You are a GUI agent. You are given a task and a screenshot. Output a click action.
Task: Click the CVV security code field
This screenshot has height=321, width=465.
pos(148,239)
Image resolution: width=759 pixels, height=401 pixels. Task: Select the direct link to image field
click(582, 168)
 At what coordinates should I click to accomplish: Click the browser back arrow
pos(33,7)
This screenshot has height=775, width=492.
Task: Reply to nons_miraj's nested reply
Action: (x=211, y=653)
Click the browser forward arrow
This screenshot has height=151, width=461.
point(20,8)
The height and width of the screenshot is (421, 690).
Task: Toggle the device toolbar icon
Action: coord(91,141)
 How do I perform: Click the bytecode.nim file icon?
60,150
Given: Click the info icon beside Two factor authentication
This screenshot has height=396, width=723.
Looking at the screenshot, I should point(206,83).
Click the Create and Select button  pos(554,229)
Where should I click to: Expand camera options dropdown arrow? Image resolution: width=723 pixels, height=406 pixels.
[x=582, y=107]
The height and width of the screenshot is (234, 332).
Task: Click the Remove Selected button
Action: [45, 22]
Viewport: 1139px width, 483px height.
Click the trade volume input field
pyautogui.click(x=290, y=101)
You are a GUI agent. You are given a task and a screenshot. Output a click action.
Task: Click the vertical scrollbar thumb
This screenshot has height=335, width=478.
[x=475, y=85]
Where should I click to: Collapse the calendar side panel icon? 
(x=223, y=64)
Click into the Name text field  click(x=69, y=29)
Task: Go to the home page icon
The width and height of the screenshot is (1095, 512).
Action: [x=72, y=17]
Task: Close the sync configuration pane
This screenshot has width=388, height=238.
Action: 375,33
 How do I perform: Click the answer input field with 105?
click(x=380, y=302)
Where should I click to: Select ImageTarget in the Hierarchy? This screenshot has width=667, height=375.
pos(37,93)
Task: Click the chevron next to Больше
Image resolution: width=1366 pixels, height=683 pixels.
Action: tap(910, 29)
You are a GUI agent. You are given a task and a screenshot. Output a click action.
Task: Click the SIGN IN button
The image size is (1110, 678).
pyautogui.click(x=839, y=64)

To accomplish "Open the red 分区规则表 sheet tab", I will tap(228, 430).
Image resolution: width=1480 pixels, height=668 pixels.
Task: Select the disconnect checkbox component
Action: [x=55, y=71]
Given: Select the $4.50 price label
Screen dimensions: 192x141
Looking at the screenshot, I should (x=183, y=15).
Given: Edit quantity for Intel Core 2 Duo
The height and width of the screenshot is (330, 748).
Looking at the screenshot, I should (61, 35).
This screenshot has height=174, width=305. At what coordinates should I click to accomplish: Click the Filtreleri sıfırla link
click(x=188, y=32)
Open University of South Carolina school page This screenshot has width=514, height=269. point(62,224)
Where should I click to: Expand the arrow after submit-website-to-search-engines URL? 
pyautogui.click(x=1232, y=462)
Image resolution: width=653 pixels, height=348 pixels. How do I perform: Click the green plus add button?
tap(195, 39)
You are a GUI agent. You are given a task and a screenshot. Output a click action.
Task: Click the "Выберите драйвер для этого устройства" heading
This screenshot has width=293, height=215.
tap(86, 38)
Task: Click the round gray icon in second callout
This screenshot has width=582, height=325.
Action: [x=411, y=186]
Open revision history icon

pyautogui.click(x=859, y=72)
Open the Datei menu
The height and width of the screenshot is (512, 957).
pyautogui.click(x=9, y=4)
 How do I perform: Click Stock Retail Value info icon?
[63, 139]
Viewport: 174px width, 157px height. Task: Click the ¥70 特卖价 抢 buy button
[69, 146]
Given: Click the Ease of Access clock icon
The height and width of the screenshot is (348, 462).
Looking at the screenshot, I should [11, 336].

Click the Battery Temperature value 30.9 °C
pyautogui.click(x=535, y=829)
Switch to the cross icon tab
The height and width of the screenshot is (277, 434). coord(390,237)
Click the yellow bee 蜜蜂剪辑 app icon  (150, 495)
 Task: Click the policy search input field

__Task goal__
Transcribe the whole listing above, keeping each line exactly as written.

__Result of the task__
You are a GUI agent. You are given a task and a screenshot. Output a click action.
Task: Click the CVV security code field
This screenshot has height=321, width=465.
pos(148,239)
Image resolution: width=759 pixels, height=401 pixels. Task: Select the direct link to image field
click(582, 168)
 At what coordinates should I click to accomplish: Click the browser back arrow
pos(33,7)
This screenshot has height=775, width=492.
Task: Reply to nons_miraj's nested reply
Action: (x=211, y=653)
Click the browser forward arrow
This screenshot has height=151, width=461.
point(20,8)
The height and width of the screenshot is (421, 690).
Task: Toggle the device toolbar icon
Action: coord(91,141)
 How do I perform: Click the bytecode.nim file icon?
60,150
Given: Click the info icon beside Two factor authentication
This screenshot has height=396, width=723.
Looking at the screenshot, I should point(206,83).
Click the Create and Select button  pos(554,229)
Where should I click to: Expand camera options dropdown arrow? Image resolution: width=723 pixels, height=406 pixels.
[x=582, y=107]
The height and width of the screenshot is (234, 332).
Task: Click the Remove Selected button
Action: [45, 22]
Viewport: 1139px width, 483px height.
Click the trade volume input field
pyautogui.click(x=290, y=101)
You are a GUI agent. You are given a task and a screenshot. Output a click action.
Task: Click the vertical scrollbar thumb
This screenshot has height=335, width=478.
[x=475, y=85]
Where should I click to: Collapse the calendar side panel icon? 
(x=223, y=64)
Click into the Name text field  click(x=69, y=29)
Task: Go to the home page icon
The width and height of the screenshot is (1095, 512).
Action: [x=72, y=17]
Task: Close the sync configuration pane
This screenshot has width=388, height=238.
Action: 375,33
 How do I perform: Click the answer input field with 105?
click(x=380, y=302)
Where should I click to: Select ImageTarget in the Hierarchy? This screenshot has width=667, height=375.
pos(37,93)
Task: Click the chevron next to Больше
Image resolution: width=1366 pixels, height=683 pixels.
Action: tap(910, 29)
You are a GUI agent. You are given a task and a screenshot. Output a click action.
Task: Click the SIGN IN button
The image size is (1110, 678).
pyautogui.click(x=839, y=64)

To accomplish "Open the red 分区规则表 sheet tab", I will tap(228, 430).
Image resolution: width=1480 pixels, height=668 pixels.
Task: Select the disconnect checkbox component
Action: [x=55, y=71]
Given: Select the $4.50 price label
Screen dimensions: 192x141
Looking at the screenshot, I should (x=183, y=15).
Given: Edit quantity for Intel Core 2 Duo
The height and width of the screenshot is (330, 748).
Looking at the screenshot, I should (61, 35).
This screenshot has height=174, width=305. At what coordinates should I click to accomplish: Click the Filtreleri sıfırla link
click(x=188, y=32)
Open University of South Carolina school page This screenshot has width=514, height=269. point(62,224)
Where should I click to: Expand the arrow after submit-website-to-search-engines URL? 
pyautogui.click(x=1232, y=462)
Image resolution: width=653 pixels, height=348 pixels. How do I perform: Click the green plus add button?
tap(195, 39)
You are a GUI agent. You are given a task and a screenshot. Output a click action.
Task: Click the "Выберите драйвер для этого устройства" heading
This screenshot has width=293, height=215.
tap(86, 38)
Task: Click the round gray icon in second callout
This screenshot has width=582, height=325.
Action: [x=411, y=186]
Open revision history icon

pyautogui.click(x=859, y=72)
Open the Datei menu
The height and width of the screenshot is (512, 957).
pyautogui.click(x=9, y=4)
 How do I perform: Click Stock Retail Value info icon?
[63, 139]
Viewport: 174px width, 157px height. Task: Click the ¥70 特卖价 抢 buy button
[69, 146]
Given: Click the Ease of Access clock icon
The height and width of the screenshot is (348, 462).
Looking at the screenshot, I should [11, 336].

Click the Battery Temperature value 30.9 °C
pyautogui.click(x=535, y=829)
Switch to the cross icon tab
The height and width of the screenshot is (277, 434). coord(390,237)
Click the yellow bee 蜜蜂剪辑 app icon  (150, 495)
 Task: Click the policy search input field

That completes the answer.